3.2.  Router Public Key LSA (PKLSA)

   A Router Public Key LSA (PKLSA) is sent in the same manner as all
   other LSAs.  This LSA contains the router's public key and
   identifying information that has been certified by a Trusted Entity.
   The router public key is used to verify signatures produced by this
   router.  There is only one PKLSA stored per router in the LSDB for an
   area, so the Router Id and LS type can be used to retrieve a given
   PKLSA.  The Router Id is stored in the PKLSA Link State Id field to

   use in retrieving the PKLSA. Identification information in the
   certified data (TE Id, Rtr Key Id) can be used to uniquely identify
   the current router key (section 7.2).

   To assist in parsing the message, the router signature length and the
   certification length fields are at the end of the LSA, following the
   signature.  The message must be signed and verified with these fields
   immediately appended to the LSA data.  The router signature of the
   PKLSA is verified in the same manner as other signed LSAs.  In
   addition, the certification must be verified using the referenced TE
   public key.  If either verification fails, for any reason, the PKLSA
   is discarded.

   A successfully verified PKLSA is stored for use in verifying signed
   LSAs from the advertising router. For every router that this router
   is in contact with, there may be one PKLSA stored at any given time.
   Each PKLSA is uniquely identified by the values (TE Id, Rtr Key Id)
   in the certified data (format in 7.2).  When a PKLSA arrives for a
   given router, and there is already a PKLSA stored for that router,
   the PKLSA with the most recent "Create Time" is the one kept.
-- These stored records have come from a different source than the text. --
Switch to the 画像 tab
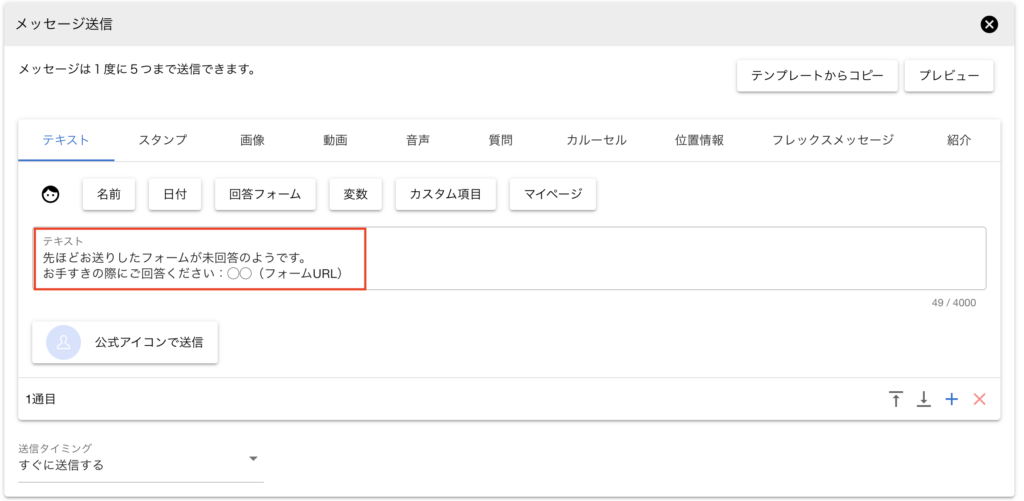This screenshot has height=501, width=1024. coord(252,140)
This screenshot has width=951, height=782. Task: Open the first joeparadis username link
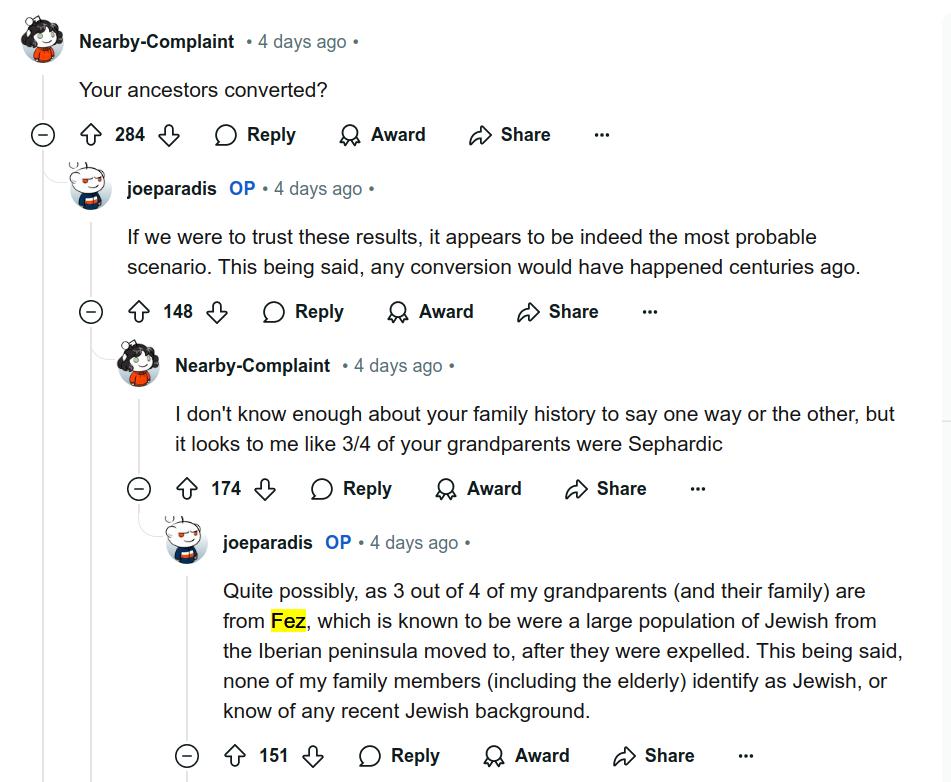point(172,189)
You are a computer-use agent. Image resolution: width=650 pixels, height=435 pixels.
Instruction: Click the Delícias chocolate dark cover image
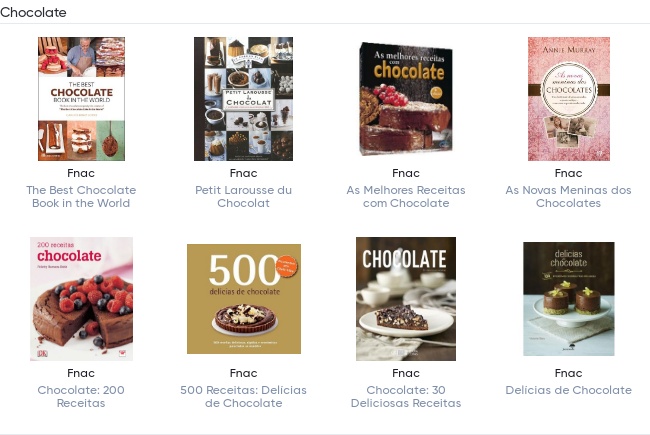coord(568,299)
   Whenever groups of LSAs are sent by a router (as when synchronizing
   databases or sending updates), the PKLSAs must be sent/requested
   before other LSAs to minimize the time spent processing LSAs that
   arrive prior to their associated keys.  The PKLSA is sent at
   intervals like all other LSAs, and it is sent immediately if a router
   obtains a new key to distribute. A PKLSA is sent via OSPF flooding
   within an OSPF area.  PKLSAs are not flooded outside an area with the
   exception of an Autonomous System Border Router's PKLSAs which must
   be flooded wherever AS external LSAs are flooded.  The decision to
   flood or not flood can be implemented by checking the router role
   (Rtr, ABR, ASBR, ABR-ASBR) stored in the certified part of the PKLSA.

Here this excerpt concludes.